Benefits of Taking Loans from NBFC

  1. Flexible Eligibility Criteria: NBFCs have liberal eligibility requirements, making them a go-to option for individuals and organisations with lower credit ratings, irregular income streams, or a limited financial history to line of credit.
  2. Quick and Easy Processing: NBFC loans facilitate speedier approval and payout processes compared to banks. It is especially useful for borrowers in need of urgent cash to fund business operations, as it eliminates the hassle of long queues, lengthy documentation, and verification process of bank loans.
  3. Customised Loan: NBFC loans are tailored to the individual requirements, making them a desirable option for a broad customer base. Whether you need a personal loan, a working capital loan, or a car loan, NBFCs bring tailored solutions to meet your financial needs.
  4. Higher Loan Amounts: NBFC loans are often higher amounts than bank loans, particularly for unsecured business loans. This is beneficial for established enterprises requiring funding for expansion, investing in new projects, or managing ongoing business operations.
  5. Less Stringent Credit Requirements: NBFCs frequently lend to borrowers with less-than-perfect credit histories, making them an excellent financial partner for those with lower CIBIL scores or limited cash flow, which may not qualify for traditional bank loans.
  6. Innovative Financial Solutions: Many NBFCs, such as FlexiLoans, offer novel borrowing methods through digital lending platforms, making the loan procurement process easy and straightforward. These platforms use advanced technology to evaluate creditworthiness and authorise loans quickly.
  7. Flexible Repayment: NBFCs provide flexible repayment choices, allowing borrowers to choose a repayment plan that best suits their financial situation.

A Tabular Comparison of NBFC vs Bank Loans

Feature NBFC Loan Bank Loan
Interest Rates Generally higher than banks Usually lower and more regulated
Loan Processing Time Faster approval and disbursal Slower due to stringent checks and procedures
Collateral Requirement Often flexible; can offer collateral-free financing Generally requires collateral
Eligibility Criteria More lenient, accommodating for low credit scores Stricter criteria with a higher focus on credit score
Tenure Flexible; shorter tenure options available Longer tenure with structured repayment plans
Documentation Minimal documentation requirements Extensive documentation needed
Amount May offer smaller amounts Can provide larger amounts
Customer Service Can be more personalized and quick Varies; often formal and process-driven

FAQs

  1. What is the difference and similarity between NBFCs and banks?
    NBFCs do not take demand deposits (such as savings accounts) and are not part of the payment and settlement system.
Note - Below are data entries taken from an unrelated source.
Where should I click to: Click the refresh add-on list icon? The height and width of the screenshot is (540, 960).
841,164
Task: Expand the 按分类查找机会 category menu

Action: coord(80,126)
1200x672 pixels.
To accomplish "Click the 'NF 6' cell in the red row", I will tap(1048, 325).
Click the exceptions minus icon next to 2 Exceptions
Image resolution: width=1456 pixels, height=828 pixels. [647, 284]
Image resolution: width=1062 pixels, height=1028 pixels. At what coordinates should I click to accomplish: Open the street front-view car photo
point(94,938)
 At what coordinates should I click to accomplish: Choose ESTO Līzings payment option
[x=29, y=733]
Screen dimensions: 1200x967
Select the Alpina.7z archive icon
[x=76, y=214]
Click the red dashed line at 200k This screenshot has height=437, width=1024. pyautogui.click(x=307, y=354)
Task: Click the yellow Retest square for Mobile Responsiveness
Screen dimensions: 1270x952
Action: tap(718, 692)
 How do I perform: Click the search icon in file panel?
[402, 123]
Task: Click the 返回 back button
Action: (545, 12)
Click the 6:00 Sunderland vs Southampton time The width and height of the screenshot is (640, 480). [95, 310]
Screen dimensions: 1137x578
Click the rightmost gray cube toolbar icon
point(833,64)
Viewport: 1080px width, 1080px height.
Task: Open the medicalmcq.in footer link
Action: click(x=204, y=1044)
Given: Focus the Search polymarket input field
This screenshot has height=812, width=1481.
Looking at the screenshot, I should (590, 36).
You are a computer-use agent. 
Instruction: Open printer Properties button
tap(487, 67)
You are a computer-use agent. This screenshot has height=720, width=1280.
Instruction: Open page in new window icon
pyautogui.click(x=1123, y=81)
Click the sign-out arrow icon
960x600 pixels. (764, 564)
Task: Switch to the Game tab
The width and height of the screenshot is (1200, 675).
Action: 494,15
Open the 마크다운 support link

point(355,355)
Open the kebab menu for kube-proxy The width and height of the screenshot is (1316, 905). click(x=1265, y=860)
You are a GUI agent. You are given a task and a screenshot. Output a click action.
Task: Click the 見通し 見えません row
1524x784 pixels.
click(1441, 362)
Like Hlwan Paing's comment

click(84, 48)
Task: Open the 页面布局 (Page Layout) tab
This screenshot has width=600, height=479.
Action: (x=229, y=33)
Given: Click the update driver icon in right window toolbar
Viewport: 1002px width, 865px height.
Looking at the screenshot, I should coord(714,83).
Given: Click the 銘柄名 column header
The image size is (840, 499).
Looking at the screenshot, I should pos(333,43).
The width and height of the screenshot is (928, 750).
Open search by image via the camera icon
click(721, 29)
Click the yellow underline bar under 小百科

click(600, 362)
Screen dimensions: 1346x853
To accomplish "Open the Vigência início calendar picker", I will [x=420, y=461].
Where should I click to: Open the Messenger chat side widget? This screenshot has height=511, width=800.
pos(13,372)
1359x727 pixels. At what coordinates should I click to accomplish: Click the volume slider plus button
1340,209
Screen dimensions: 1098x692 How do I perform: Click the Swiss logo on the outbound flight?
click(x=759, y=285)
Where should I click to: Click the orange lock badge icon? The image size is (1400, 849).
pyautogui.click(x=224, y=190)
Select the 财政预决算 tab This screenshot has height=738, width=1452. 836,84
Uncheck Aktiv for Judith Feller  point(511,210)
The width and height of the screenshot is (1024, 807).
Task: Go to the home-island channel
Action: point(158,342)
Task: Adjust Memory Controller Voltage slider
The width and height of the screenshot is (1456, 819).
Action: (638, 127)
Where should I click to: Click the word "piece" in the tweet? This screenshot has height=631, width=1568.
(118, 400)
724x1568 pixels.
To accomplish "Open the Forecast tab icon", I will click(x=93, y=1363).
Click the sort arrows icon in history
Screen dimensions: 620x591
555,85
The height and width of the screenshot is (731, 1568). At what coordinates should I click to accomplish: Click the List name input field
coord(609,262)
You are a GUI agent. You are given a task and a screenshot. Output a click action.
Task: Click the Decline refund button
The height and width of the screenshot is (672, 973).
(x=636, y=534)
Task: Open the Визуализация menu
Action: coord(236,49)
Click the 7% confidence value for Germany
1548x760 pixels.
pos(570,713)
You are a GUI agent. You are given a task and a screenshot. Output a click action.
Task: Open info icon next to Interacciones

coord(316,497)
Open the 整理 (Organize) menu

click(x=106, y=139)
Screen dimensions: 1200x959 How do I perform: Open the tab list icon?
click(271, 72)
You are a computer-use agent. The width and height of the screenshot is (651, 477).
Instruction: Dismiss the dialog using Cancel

However, they both provide similar financial services, such as loans and credit facilities.
  2. Are NBFC loans safe?
    Yes, NBFC loans are safe as they are regulated by the Reserve Bank of India (RBI). Always check if your NBFC lender has a registered lending licence before borrowing.
  3. Can I acquire a NBFC loan with a poor credit score?
    Yes, NBFCs offer loans to individuals and enterprises with a lower credit history.
  4. How do I apply for an NBFC loan?You can apply for an NBFC loan online through the creditor’s website or offline by visiting their branch.
  5. What types of loans do NBFCs offer?NBFCs offer a wide range of loans, including personal loans, business loans, home loans, vehicle loans, education loans, and more.
  6. Can NBFCs lend to businesses?Yes, NBFCs provide business loans to small, medium, and large enterprises for various purposes, including working capital, expansion, and asset acquisition.

Conclusion

Non-Banking Financial Companies (NBFCs) have become an integral element of our financial ecosystem, providing a diverse range of credit solutions to meet the requirements of the changing times. With their flexible eligibility requirements, quick processing, and creative financial solutions, NBFC loans are a viable alternative to traditional bank loans. Whether you’re a first-time borrower with a weak credit history or a company owner seeking large financing, NBFCs uplift your dreams by providing the desired business loans.